Emergency advice

Drug poisoning:

  1. Reassure them.
  2. Call 999.
  3. Find out what they’ve taken.
  4. Do not try to make them vomit. If they do vomit, keep any vomit in a bag.
  5. Monitor the casualty and prepare to give CPR.

What are poisons?

Poisons are chemicals or substances that if taken or absorbed into the body in sufficient quantities, can cause temporary or permanent damage. The effects will be different depending on the type, quantity and combination of drug taken, as well as how the person has taken it, such as swallowing, inhaling or injecting.

What are stimulants and hallucinogens?

Stimulants and hallucinogens are substances that raises the level of activity in the body, often increasing the heart rate.  These include ecstasy, LSD, amphetamines and cocaine.  Hallucinogens can cause you to hallucinate, which makes you think you can see, hear, feel, or smell something that does not exist. 

Signs and symptoms

If someone has been poisoned by stimulants and hallucinogens, they may have:

  • excitable, hyperactive behaviour
  • sweating
  • tremor of hands
  • hallucinations, for example, claiming to hear voices or see things which aren't there
  • dilated pupils.

What to do

  1. If the person is responsive, help them into a comfortable position and ask them what they’ve taken.

    • Try to reassure them.
  2. Call 999 or 112 for emergency medical help.

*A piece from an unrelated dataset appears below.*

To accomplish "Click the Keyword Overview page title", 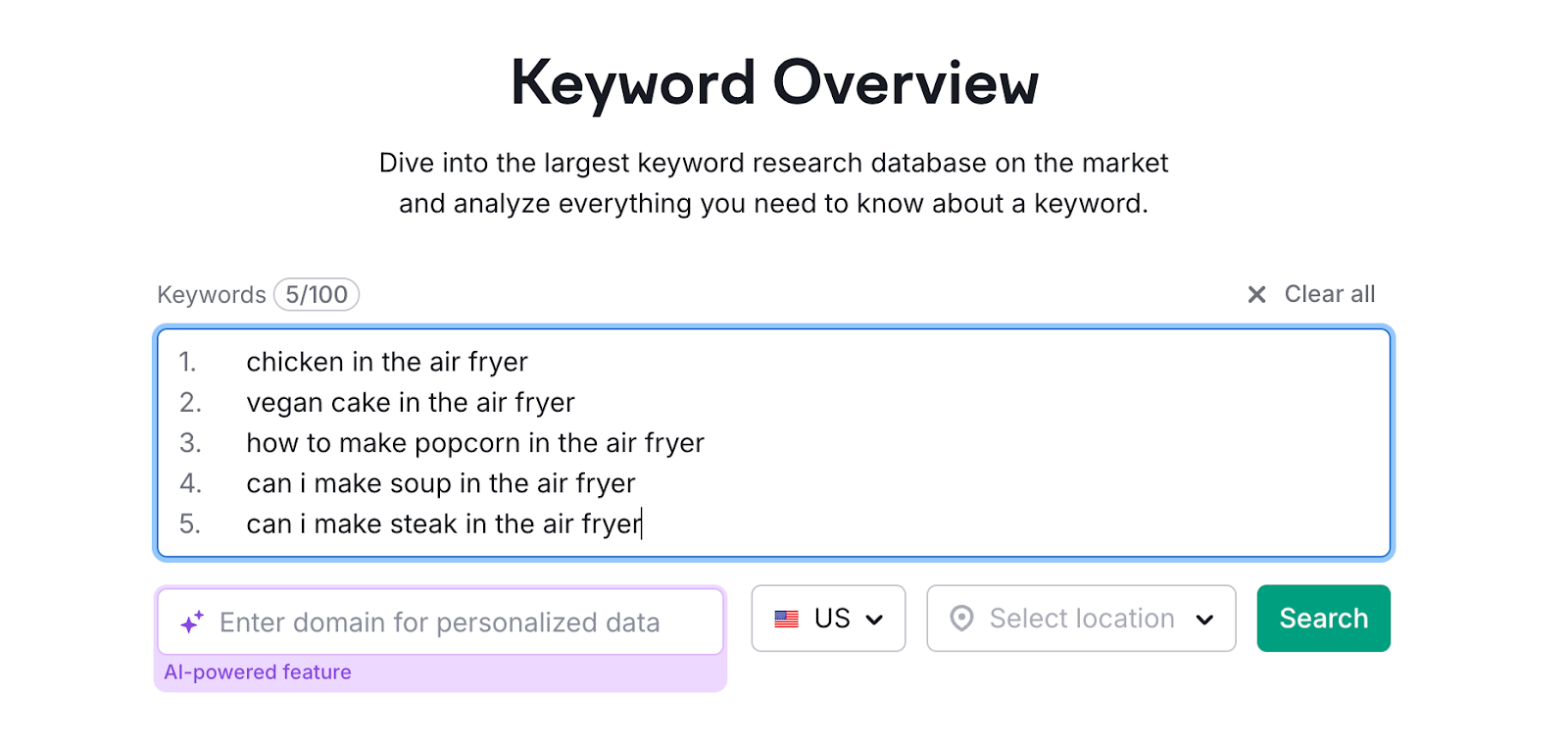I will click(x=774, y=82).
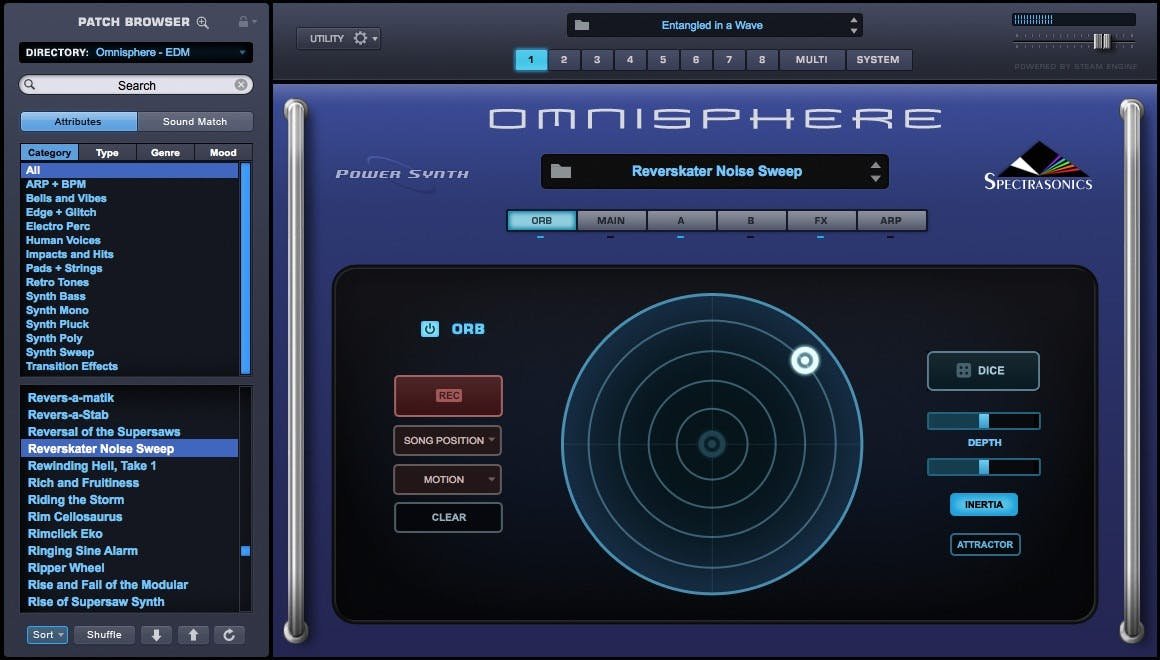Activate the ATTRACTOR mode
Image resolution: width=1160 pixels, height=660 pixels.
984,544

Tell them that you suspect drug poisoning.

    • Keep checking their breathing, pulse, and level of response. 
    • Do not try to make them vomit. If they do vomit, then put some of this into a bag or container and give it to the healthcare professionals. This may help them identify the drug or substance. 
  3. If they become unresponsive, open their airway, check their breathing and prepare to treat someone who’s become unresponsive.